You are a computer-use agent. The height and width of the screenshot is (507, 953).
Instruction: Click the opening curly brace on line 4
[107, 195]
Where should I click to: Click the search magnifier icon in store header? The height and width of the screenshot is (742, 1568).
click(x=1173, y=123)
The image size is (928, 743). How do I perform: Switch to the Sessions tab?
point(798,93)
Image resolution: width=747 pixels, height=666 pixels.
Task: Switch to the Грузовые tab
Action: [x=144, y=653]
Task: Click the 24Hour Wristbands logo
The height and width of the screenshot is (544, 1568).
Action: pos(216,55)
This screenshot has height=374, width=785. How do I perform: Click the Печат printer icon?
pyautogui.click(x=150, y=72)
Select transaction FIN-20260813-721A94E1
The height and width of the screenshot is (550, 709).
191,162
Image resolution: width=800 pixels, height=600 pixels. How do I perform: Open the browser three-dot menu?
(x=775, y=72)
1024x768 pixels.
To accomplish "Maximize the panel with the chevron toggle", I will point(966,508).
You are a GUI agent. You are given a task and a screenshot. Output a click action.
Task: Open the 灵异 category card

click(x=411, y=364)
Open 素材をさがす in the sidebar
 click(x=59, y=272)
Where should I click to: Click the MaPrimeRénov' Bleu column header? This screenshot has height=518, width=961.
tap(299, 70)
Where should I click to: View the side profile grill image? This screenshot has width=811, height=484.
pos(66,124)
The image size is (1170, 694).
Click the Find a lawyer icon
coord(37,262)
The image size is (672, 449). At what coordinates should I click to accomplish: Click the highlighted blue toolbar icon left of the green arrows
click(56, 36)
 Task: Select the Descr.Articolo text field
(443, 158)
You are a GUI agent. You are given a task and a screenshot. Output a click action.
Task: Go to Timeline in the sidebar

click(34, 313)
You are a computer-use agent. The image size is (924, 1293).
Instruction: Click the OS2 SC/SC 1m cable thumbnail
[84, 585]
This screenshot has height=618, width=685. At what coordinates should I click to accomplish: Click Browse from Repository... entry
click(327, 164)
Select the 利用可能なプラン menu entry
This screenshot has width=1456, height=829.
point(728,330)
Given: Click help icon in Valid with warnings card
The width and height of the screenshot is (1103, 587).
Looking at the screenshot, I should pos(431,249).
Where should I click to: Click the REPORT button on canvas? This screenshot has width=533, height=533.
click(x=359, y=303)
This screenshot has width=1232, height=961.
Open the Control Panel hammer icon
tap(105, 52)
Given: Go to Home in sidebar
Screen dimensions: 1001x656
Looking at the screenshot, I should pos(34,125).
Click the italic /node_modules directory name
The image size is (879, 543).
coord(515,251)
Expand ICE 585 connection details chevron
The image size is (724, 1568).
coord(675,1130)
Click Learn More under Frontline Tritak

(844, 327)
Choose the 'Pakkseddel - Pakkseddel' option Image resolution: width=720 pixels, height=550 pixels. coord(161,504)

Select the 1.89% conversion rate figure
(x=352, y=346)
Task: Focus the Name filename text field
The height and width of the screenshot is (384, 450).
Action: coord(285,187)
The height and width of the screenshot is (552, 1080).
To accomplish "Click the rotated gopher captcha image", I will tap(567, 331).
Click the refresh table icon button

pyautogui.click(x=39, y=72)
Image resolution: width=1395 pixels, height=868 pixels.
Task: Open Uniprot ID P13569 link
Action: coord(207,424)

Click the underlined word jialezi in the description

::::::::

## WHAT YOU SHOULD DO:
Look through the entries and copy every line in which the string "agent" appears.

## EXERCISE OUTPUT:
You are a computer-use agent. The height and width of the screenshot is (507, 953).
You are a GUI agent. You are given a task and a screenshot. Output a click action.
You are a GUI agent. You are given a task and a screenshot. Output a click action.
You are a computer-use agent. The image size is (924, 1293).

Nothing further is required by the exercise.